SplaTAM is an explicit volumetric SLAM system that employs weighted 3D Gaussian ellipsoids to achieve dense RGB-D reconstruction and efficient online tracking.
It leverages a differentiable rendering pipeline with joint photometric and geometric residuals, using analytic Jacobians to optimize camera pose and refine map parameters.
The system outperforms traditional approaches by offering real-time performance, reduced memory usage, and improved reconstruction accuracy compared to volumetric grids and NeRF-based SLAM methods.

SplaTAM is an explicit volumetric SLAM (Simultaneous Localization and Mapping) system that utilizes weighted 3D Gaussian ellipsoids as map primitives for dense RGB-D reconstruction and online tracking.

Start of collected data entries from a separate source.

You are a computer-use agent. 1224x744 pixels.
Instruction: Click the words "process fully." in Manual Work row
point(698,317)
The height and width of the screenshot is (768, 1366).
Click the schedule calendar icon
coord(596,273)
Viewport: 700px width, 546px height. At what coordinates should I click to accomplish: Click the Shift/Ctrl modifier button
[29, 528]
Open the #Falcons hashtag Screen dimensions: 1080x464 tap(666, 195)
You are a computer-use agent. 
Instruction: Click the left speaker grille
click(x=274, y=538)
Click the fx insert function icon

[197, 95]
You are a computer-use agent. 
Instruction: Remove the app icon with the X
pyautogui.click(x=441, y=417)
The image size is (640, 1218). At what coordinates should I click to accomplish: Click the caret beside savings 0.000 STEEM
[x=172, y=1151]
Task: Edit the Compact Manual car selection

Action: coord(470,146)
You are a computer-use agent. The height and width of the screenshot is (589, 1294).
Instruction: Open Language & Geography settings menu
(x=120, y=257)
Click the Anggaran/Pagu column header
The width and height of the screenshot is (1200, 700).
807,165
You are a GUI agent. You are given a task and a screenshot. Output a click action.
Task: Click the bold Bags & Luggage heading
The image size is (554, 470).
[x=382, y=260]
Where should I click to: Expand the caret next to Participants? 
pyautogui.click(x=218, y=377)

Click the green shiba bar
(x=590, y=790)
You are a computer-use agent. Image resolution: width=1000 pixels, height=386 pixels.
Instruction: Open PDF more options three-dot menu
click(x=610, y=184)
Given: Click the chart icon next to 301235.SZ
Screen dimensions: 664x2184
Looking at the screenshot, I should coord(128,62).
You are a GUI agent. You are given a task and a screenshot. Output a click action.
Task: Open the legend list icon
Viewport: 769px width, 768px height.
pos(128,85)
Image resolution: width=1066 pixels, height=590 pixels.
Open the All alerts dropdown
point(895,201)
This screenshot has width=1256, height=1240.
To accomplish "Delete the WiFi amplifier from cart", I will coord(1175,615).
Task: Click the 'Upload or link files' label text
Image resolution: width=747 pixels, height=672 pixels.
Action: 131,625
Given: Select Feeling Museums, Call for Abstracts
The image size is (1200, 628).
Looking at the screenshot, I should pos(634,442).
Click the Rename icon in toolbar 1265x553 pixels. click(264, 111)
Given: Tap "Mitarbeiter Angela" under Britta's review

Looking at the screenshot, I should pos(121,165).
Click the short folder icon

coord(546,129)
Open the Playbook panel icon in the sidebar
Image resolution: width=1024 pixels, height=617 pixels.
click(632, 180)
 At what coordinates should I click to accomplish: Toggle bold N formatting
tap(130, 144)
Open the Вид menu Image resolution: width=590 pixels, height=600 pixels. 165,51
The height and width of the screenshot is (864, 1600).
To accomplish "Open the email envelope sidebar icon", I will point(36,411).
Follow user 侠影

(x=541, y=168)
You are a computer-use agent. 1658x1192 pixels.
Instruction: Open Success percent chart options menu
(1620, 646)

By integrating 3D Gaussian splatting into SLAM, it enables fast, high-fidelity scene modeling from a single unposed RGB-D camera. SplaTAM combines a differentiable rendering pipeline, online nonlinear camera tracking, and a memory-efficient map update strategy. Major motivations for SplaTAM include surpassing the fidelity, efficiency, and generality of previous dense SLAM paradigms such as volumetric grids, point clouds, and implicit neural fields.

1. Map Representation with Weighted 3D Gaussians

The central data structure in SplaTAM is a map $G = \{ G_i \}_{i=1}^M$ where each map element $G_i$ is a 3D Gaussian defined by:

Mean position $\mu_i \in \mathbb{R}^3$
Covariance $\Sigma_i \in \mathbb{R}^{3 \times 3}$ (symmetric, positive definite)
Color or radiance $c_i \in \mathbb{R}^3$
Opacity $\alpha_i \in [0,1]$

The scene's volumetric density at point $x$ is modeled as: $\phi_i(x) = \alpha_i (2\pi)^{-3/2} |\Sigma_i|^{-1/2} \exp\left(-\frac{1}{2} (x - \mu_i)^\top \Sigma_i^{-1} (x - \mu_i)\right)$ Summing over all Gaussians, the global density is $\Phi(x) = \sum_{i=1}^M \phi_i(x)$ .

This continuous, differentiable scene model enables analytic computation of both photometric renderings and spatial gradients needed for optimization.

2. Volumetric Splatting and Differentiable Rendering

To project the 3D Gaussian model onto the camera image:

Each Gaussian is transformed to camera coordinates using the current pose $T = (R, t) \in SE(3)$ : $\mu_i^c = R \mu_i + t$ .
The mean is projected by $\pi(\mu_i^c)$ to the image.
The covariance translates to a 2D elliptical footprint via $\Sigma_i^u = J_{\text{proj}} \Sigma_i J_{\text{proj}}^\top$ , where $J_{\text{proj}}$ is the projection Jacobian.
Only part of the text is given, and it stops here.